Logigian Eric L, Ciafaloni Emma, Quinn L Christine, Dilek Nuran, Pandya Shree, Moxley Richard T, Thornton Charles A
Neuromuscular Division, Department of Neurology, Box 673, 601 Elmwood Avenue, University of Rochester Medical Center, Rochester, New York 14642, USA.
Muscle Nerve. 2007 Apr;35(4):479-85. doi: 10.1002/mus.20722.
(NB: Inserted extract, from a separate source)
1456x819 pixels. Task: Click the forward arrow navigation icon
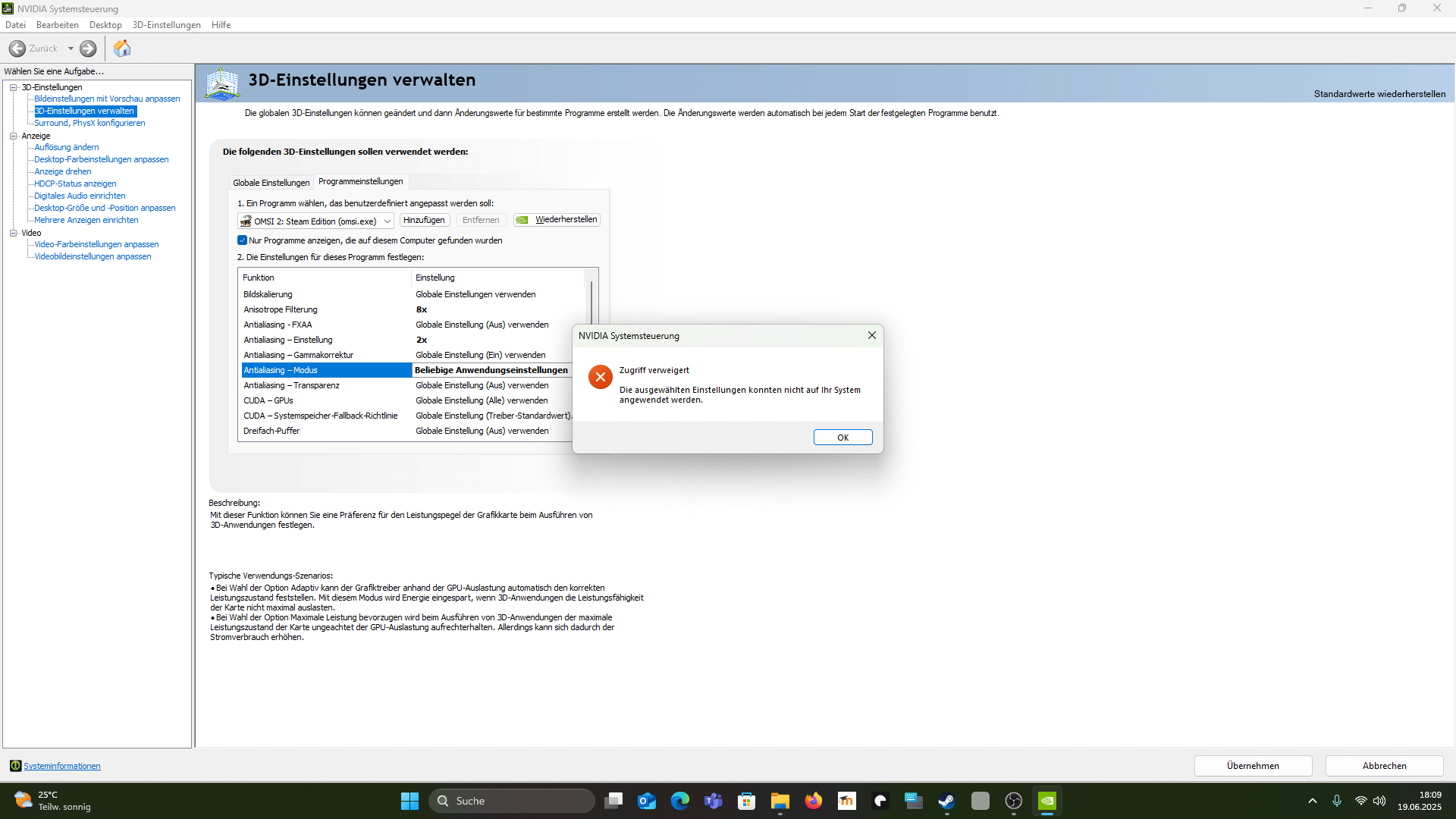(88, 49)
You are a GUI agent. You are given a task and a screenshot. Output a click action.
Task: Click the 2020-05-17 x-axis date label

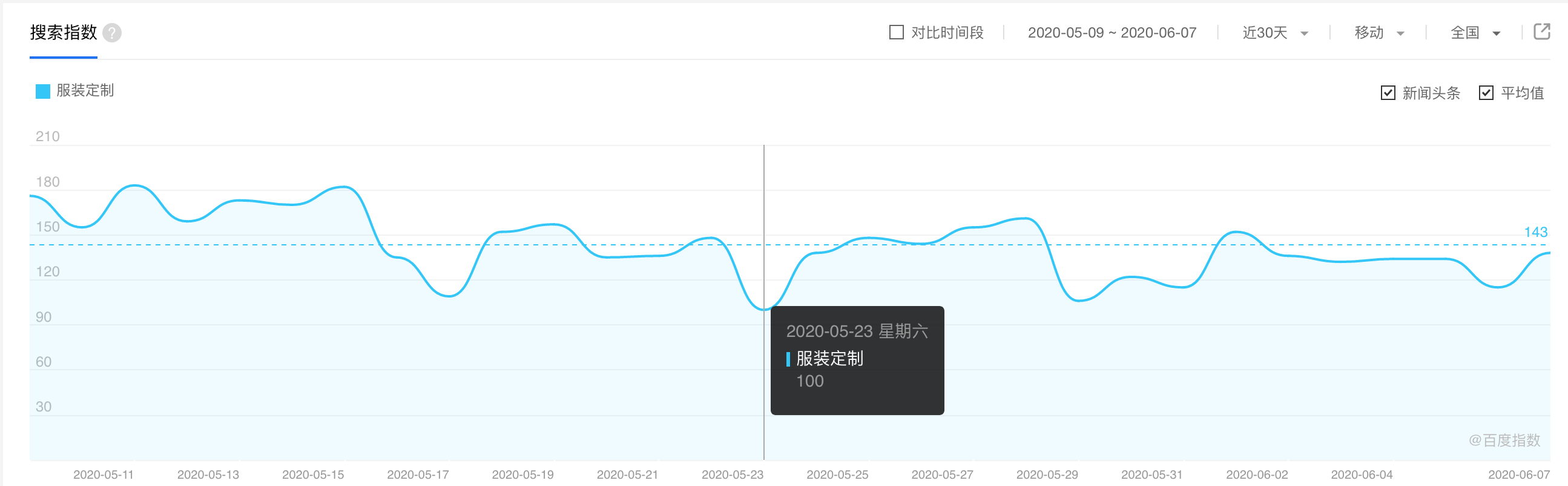tap(418, 474)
To characterize and compare electrical myotonia in myotonic dystrophy type 1 (DM1) and type 2 (DM2), 16 patients with genetically confirmed DM1 and 17 patients with DM2 underwent standardized concentric needle electromyography of deltoid, biceps, extensor digitorum communis, first dorsal interosseous, tensor fascia lata (TFL), vastus lateralis (VL), tibialis anterior, and thoracic paraspinal muscles. Eight needle insertions per muscle were made by electromyographers blinded to DM type who recorded the presence and type of myotonia (e.g., classic waxing-waning or less specific waning discharges). Manual muscle testing was performed by a physical therapist. Overall, myotonia was more elicitable in DM1 than DM2; only in VL and TFL was myotonia more elicitable in DM2 than DM1. The major type of myotonia was waxing-waning in DM1, and waning in DM2. Four DM2 (24%), but no DM1 patients had only waning myotonia. In the arms, myotonia was distally predominant in both DM1 and DM2. In the legs, it was distally predominant in DM1, but both proximal and distal in DM2. The severity of myotonia was positively correlated with muscle weakness and with the presence of waxing and waning discharges in DM1, but with neither in DM2. Thus, myotonia is qualitatively and quantitatively different in DM1 than DM2. Except for proximal leg muscles, myotonia is more evocable in DM1 than DM2. It tends to be waxing-waning in DM1 but waning in DM2, thus making electrodiagnosis of DM2 more challenging. Its severity correlates with muscle weakness and the presence of waxing-waning discharges in DM1 but not DM2.
为了描述和比较1型强直性肌营养不良(DM1)和2型强直性肌营养不良(DM2)的电肌强直,对16例基因确诊的DM1患者和17例DM2患者的三角肌、肱二头肌、指总伸肌、第一骨间背侧肌、阔筋膜张肌(TFL)、股外侧肌(VL)、胫骨前肌和胸段椎旁肌进行了标准化的同心针肌电图检查。肌电图检查人员在不知道DM类型的情况下,对每块肌肉进行8次进针,并记录肌强直的存在情况和类型(如典型的渐强-渐弱或不太特异的渐弱放电)。由物理治疗师进行徒手肌力测试。总体而言,DM1比DM2更容易诱发肌强直;仅在VL和TFL中,DM2比DM1更容易诱发肌强直。DM1中肌强直的主要类型是渐强-渐弱型,而DM2中是渐弱型。4例DM2患者(24%)仅有渐弱性肌强直,但DM1患者中没有。在手臂,DM1和DM2的肌强直均以远端为主。在腿部,DM1的肌强直以远端为主,而DM2的肌强直近端和远端均有。DM1中肌强直的严重程度与肌肉无力以及渐强-渐弱放电的存在呈正相关,但在DM2中与两者均无相关性。因此,DM1和DM2的肌强直在质和量上均有所不同。除了近端腿部肌肉外,DM1比DM2更容易诱发肌强直。DM1中肌强直倾向于渐强-渐弱型,而DM2中是渐弱型,因此DM2的电诊断更具挑战性。其严重程度在DM1中与肌肉无力和渐强-渐弱放电的存在相关,但在DM2中不相关。